* Start Exercise material *
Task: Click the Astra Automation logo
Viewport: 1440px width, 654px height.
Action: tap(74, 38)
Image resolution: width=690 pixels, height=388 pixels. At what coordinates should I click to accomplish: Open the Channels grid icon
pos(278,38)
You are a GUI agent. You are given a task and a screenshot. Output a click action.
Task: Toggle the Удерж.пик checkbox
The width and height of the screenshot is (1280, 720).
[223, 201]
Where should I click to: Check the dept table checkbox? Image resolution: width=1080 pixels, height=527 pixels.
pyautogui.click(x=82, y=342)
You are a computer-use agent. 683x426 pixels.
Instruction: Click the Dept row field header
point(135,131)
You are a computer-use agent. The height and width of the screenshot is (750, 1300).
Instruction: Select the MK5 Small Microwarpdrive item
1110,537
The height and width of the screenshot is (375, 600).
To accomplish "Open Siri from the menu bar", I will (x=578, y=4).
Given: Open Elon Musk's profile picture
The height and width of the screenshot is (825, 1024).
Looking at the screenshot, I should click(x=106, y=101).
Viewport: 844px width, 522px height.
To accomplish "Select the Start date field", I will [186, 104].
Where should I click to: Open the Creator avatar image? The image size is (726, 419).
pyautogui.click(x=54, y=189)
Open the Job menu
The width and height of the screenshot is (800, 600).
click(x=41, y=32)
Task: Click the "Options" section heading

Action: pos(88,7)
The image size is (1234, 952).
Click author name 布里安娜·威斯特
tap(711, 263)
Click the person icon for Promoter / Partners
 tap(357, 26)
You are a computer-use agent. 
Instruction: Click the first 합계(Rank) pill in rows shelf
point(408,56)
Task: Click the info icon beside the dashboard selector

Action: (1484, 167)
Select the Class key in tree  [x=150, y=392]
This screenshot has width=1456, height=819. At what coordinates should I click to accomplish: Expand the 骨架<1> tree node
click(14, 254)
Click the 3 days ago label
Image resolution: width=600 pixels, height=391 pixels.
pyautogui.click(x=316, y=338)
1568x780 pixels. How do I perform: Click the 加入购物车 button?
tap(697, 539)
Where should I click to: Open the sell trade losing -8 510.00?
* End Exercise material *
**The task:**
Render the records above as a numbered list, leaving out any blank lines.

**Solution below:**
1. Task: Click the Astra Automation logo
2. Viewport: 1440px width, 654px height.
3. Action: tap(74, 38)
4. Image resolution: width=690 pixels, height=388 pixels. At what coordinates should I click to accomplish: Open the Channels grid icon
5. pos(278,38)
6. You are a GUI agent. You are given a task and a screenshot. Output a click action.
7. Task: Toggle the Удерж.пик checkbox
8. The width and height of the screenshot is (1280, 720).
9. [223, 201]
10. Where should I click to: Check the dept table checkbox? Image resolution: width=1080 pixels, height=527 pixels.
11. pyautogui.click(x=82, y=342)
12. You are a computer-use agent. 683x426 pixels.
13. Instruction: Click the Dept row field header
14. point(135,131)
15. You are a computer-use agent. The height and width of the screenshot is (750, 1300).
16. Instruction: Select the MK5 Small Microwarpdrive item
17. 1110,537
18. The height and width of the screenshot is (375, 600).
19. To accomplish "Open Siri from the menu bar", I will (x=578, y=4).
20. Given: Open Elon Musk's profile picture
21. The height and width of the screenshot is (825, 1024).
22. Looking at the screenshot, I should click(x=106, y=101).
23. Viewport: 844px width, 522px height.
24. To accomplish "Select the Start date field", I will [186, 104].
25. Where should I click to: Open the Creator avatar image? The image size is (726, 419).
26. pyautogui.click(x=54, y=189)
27. Open the Job menu
28. The width and height of the screenshot is (800, 600).
29. click(x=41, y=32)
30. Task: Click the "Options" section heading
31. Action: pos(88,7)
32. The image size is (1234, 952).
33. Click author name 布里安娜·威斯特
34. tap(711, 263)
35. Click the person icon for Promoter / Partners
36.  tap(357, 26)
37. You are a computer-use agent. 
38. Instruction: Click the first 합계(Rank) pill in rows shelf
39. point(408,56)
40. Task: Click the info icon beside the dashboard selector
41. Action: (1484, 167)
42. Select the Class key in tree  [x=150, y=392]
43. This screenshot has width=1456, height=819. At what coordinates should I click to accomplish: Expand the 骨架<1> tree node
44. click(14, 254)
45. Click the 3 days ago label
46. Image resolution: width=600 pixels, height=391 pixels.
47. pyautogui.click(x=316, y=338)
48. 1568x780 pixels. How do I perform: Click the 加入购物车 button?
49. tap(697, 539)
50. Where should I click to: Open the sell trade losing -8 510.00?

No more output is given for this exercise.